Hi..
I am using this custom recipe to make predictions on the streaming images and view the predictions using the choice view..
import prodigy
from prodigy.components.loaders import Images
from PIL import Image
import numpy as np
from MRCNN.scripts.screen_classifier import model
from MRCNN.scripts.computer_vision_tools import b64_to_image
OPTIONS = [
{"id": 0, "text": "type1"},
{"id": 1, "text": "type2"},
{"id": 2, "text": "type3"},
{"id": 3, "text": "type4"},
]
@prodigy.recipe("classify-images")
def classify_images(dataset, source):
def get_stream():
# Load the directory of images and add options to each task
stream = Images(source)
for eg in stream:
image_byte = eg["image"]
image_pil = b64_to_image(image_byte)
prediction = classify_screen(image_pil)
eg['accept'] = [prediction]
eg["options"] = OPTIONS
yield eg
return {
"dataset": dataset,
"stream": get_stream(),
"view_id": "choice",
"config": {
"choice_style": "single",
"choice_auto_accept": False
}
}
def classify_screen(pil_image, model=model):
img = np.array(pil_image.resize((300,300)))

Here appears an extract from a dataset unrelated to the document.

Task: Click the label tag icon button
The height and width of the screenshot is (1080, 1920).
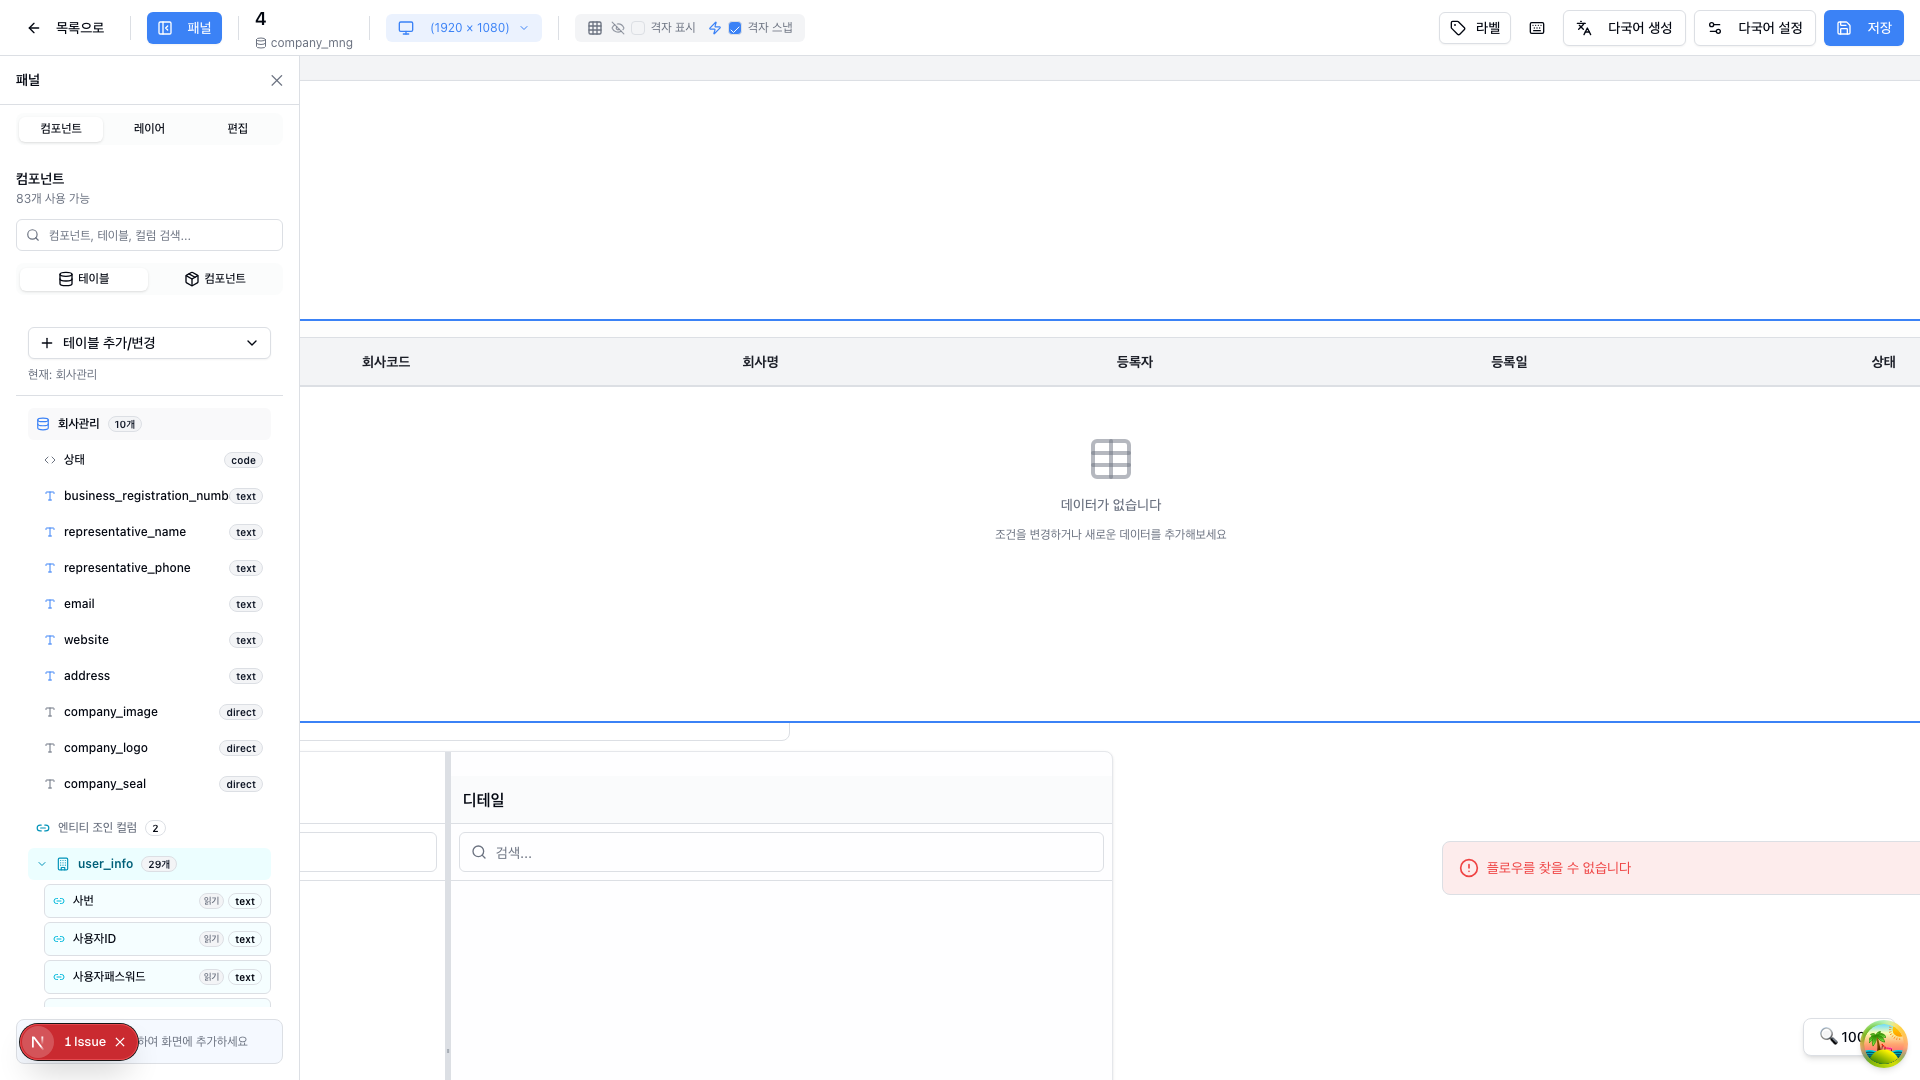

input_arr = np.stack([img], 0)
return list(model.predict(input_arr)[0]).index(1)
But when I run the script, it just runs through all the images at one go and does not show me any on the screen. I'm not able to find where the problem is given that I've turned the choice_auto_accept as False.
Would really appreciate if someone could help troubleshoot.
Thanks a lot.